Why LinkedIn Really Should Matter To Your Business Marketing Strategy
Facebook may be the world’s most popular social network, but LinkedIn is quickly surging as the most powerful. When LinkedIn initially went online 14 years ago, it started off mostly as an online version of business networking events. It did not take long for the network to become the most important source for online employment opportunities; years later, LinkedIn became an essential hub for business information and advice.
These days, LinkedIn is owned by Microsoft and has offices in more than 24 cities around the world, and it caters to users in 24 languages. In terms of social media advertising, LinkedIn is only second to Facebook. No other social network offers the sheer breadth of business connections as LinkedIn; when it comes to marketing, LinkedIn is regrettably ignored by business owners and brand managers who incorrectly believe that their companies would not be a good fit for the network.
It is important to note that LinkedIn is the world’s largest business-to-business marketplace. If your company operates in the B2B sector, an active LinkedIn profile is mandatory. Even if your company is a business-to-customer operation, you should make an effort to reach out to the more than 400 million users in this social network.
Marketing analysts believe that LinkedIn is home to the best prospective clients and customers you could ever hope to find. With this in mind, here are four branding and advertising strategies that you should be carrying out on LinkedIn:
Sponsored Content and Native Ads
Business owners should not forget that LinkedIn members tend to be successful professionals who are more likely to have higher levels of disposable incomes. The more active LinkedIn members tend to be those who earn the most; these premium prospects are easier to reach with native ads and sponsored content. An excellent LinkedIn strategy consists of creating great content that is not only about goods or services but also about the company. Like ASEA’s online portfolio, there must always be a professional angle in every LinkedIn account. By establishing this professional brand, you can then create content. Once the sponsored content has been seen by the targeted audience, the next part of the strategy would be to deliver native ads so that LinkedIn members are reminded of the original content.
LinkedIn power users tend to be very attracted to InMail, the network’s proprietary email system. For advertisers, InMail is an irresistible proposition in the sense that it can deliver marketing messages only when LinkedIn members are logged into the network and actively engaged. Even better, InMail messages can also include call-to-action buttons.

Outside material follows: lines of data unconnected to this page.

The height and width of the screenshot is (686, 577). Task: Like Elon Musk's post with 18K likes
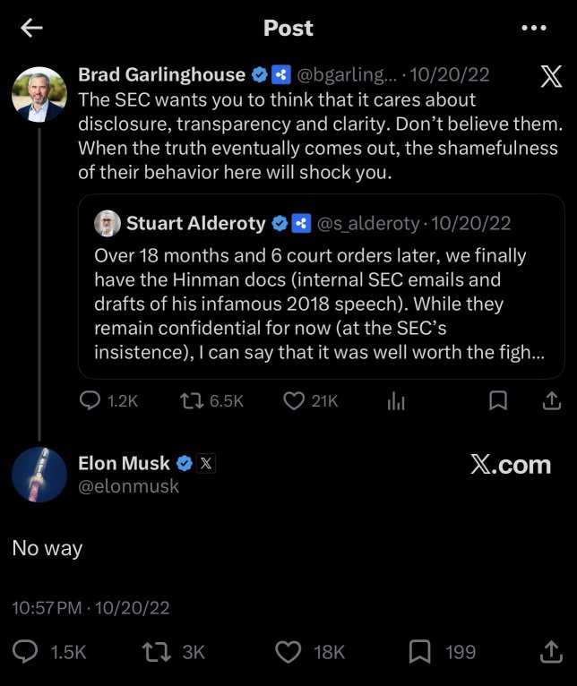[310, 652]
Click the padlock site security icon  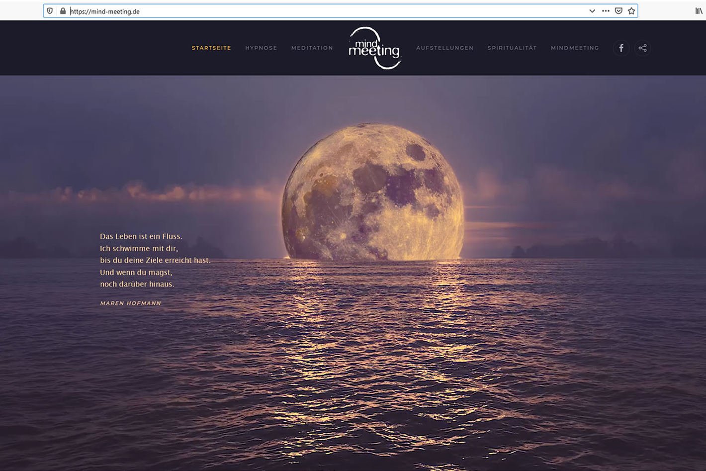coord(63,11)
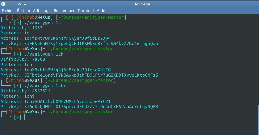Image resolution: width=259 pixels, height=135 pixels.
Task: Click the private key starting with 5JFbtie16
Action: point(91,75)
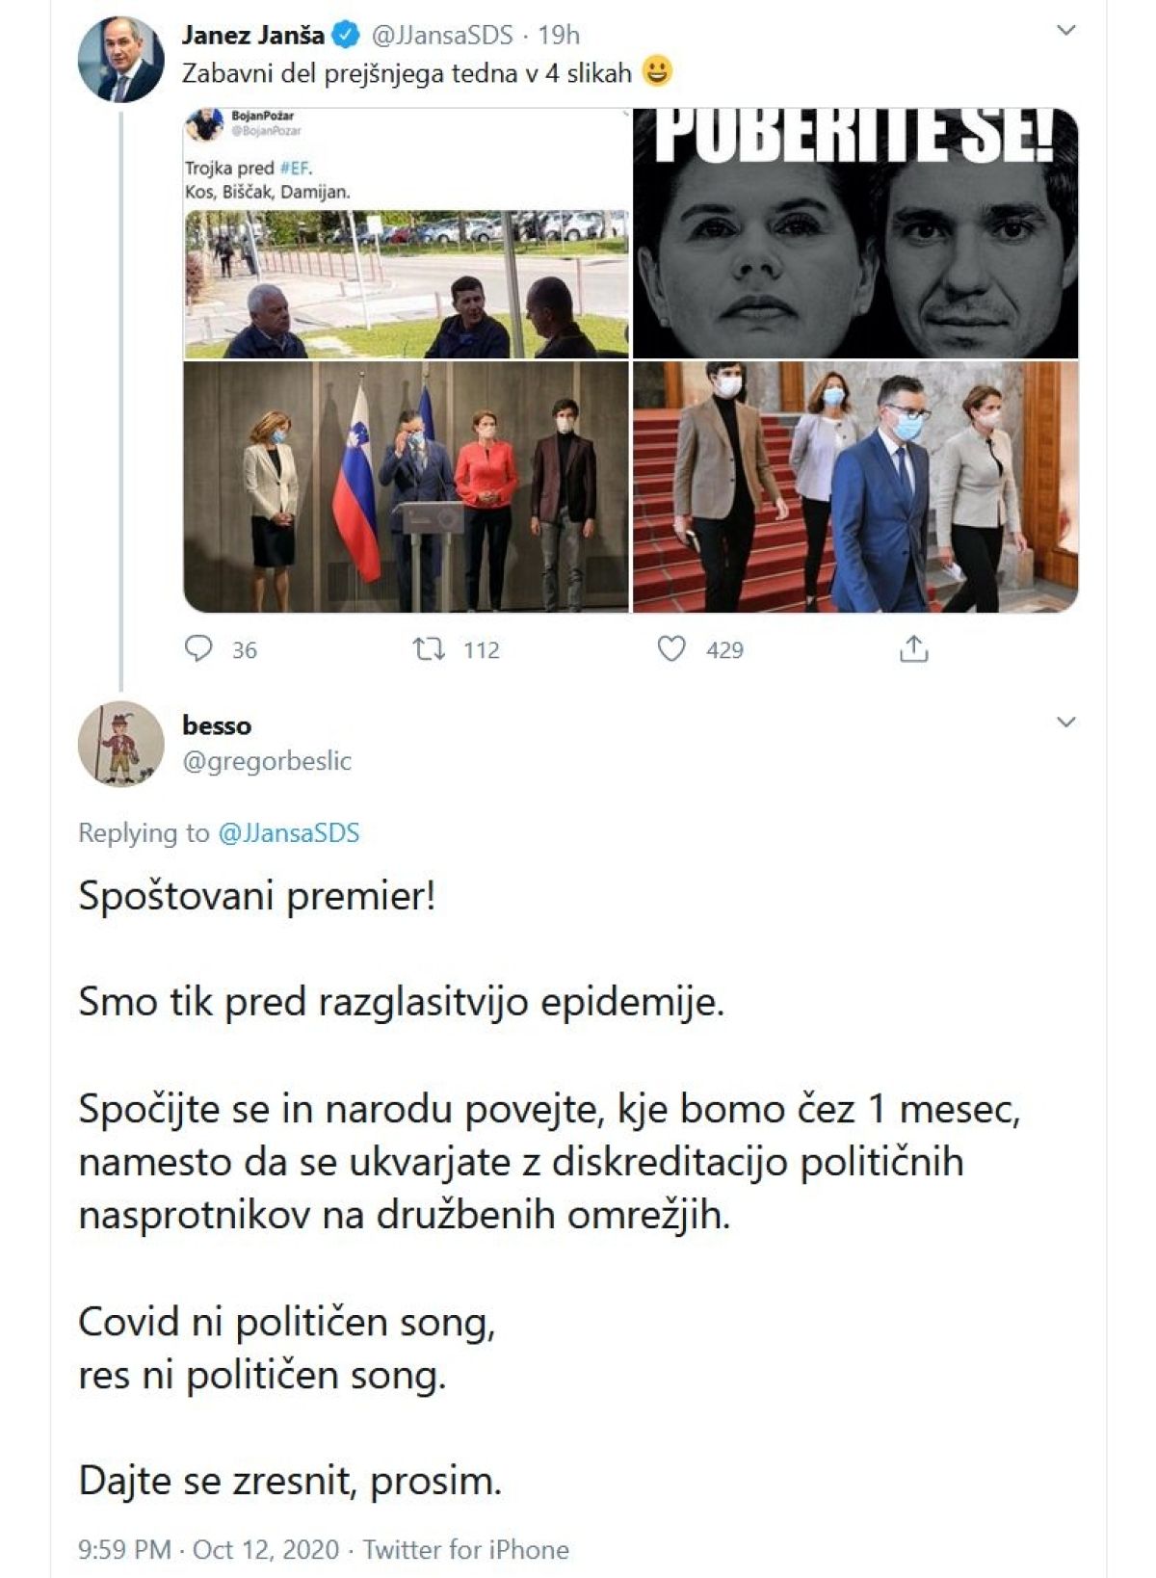This screenshot has width=1156, height=1578.
Task: Click the blue verified badge
Action: tap(345, 36)
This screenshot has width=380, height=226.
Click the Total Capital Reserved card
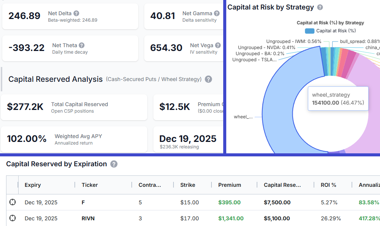pyautogui.click(x=74, y=107)
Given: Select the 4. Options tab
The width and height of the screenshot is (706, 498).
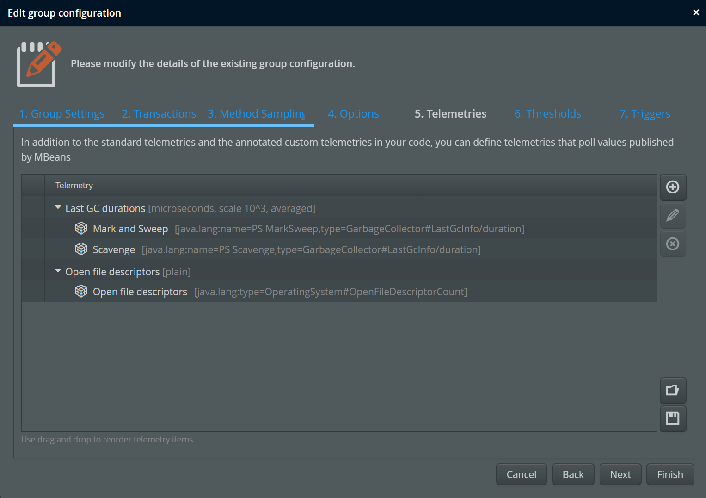Looking at the screenshot, I should tap(353, 114).
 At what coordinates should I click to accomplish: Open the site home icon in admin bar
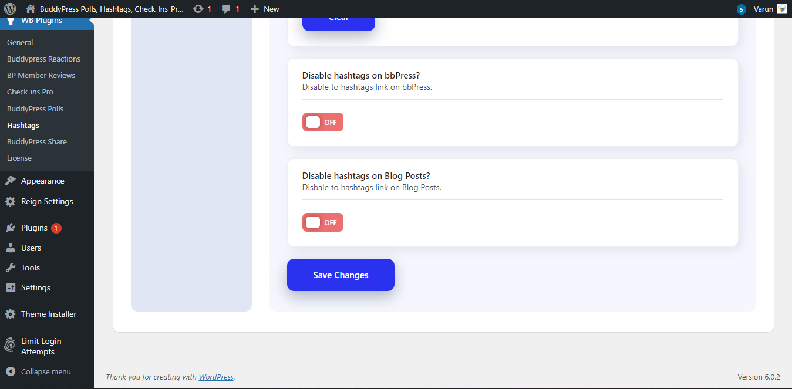tap(31, 9)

To really get the attention of LinkedIn members, a personalized and dynamic advertising campaign is required. Dynamic ads are highly targeted display units that can be used to reach top decision makers within companies. The structure of LinkedIn’s Dynamic Ads is simple: ad copy plus a call-to-action element; however, the magic is created with images that are borrowed from the profiles of the targeted members. The best action to incite from Dynamic Ads is for members to follow the advertiser so that future marketing efforts are highly targeted and meaningful.
Similar to Google AdWords, LinkedIn Text Ads can be used for general branding purposes, to generate website traffic and to create a book of warm leads. LinkedIn Text Ads have an advantage in the sense that they can be carefully targeted. For example, a law firm that specializes in corporate practice can target companies that have only been in business for a few months; this is typically when executives start looking for permanent legal counsel to advise them.
In the end, the marketing potential of LinkedIn is too great for any business to ignore, particularly now that the network is under Microsoft ownership.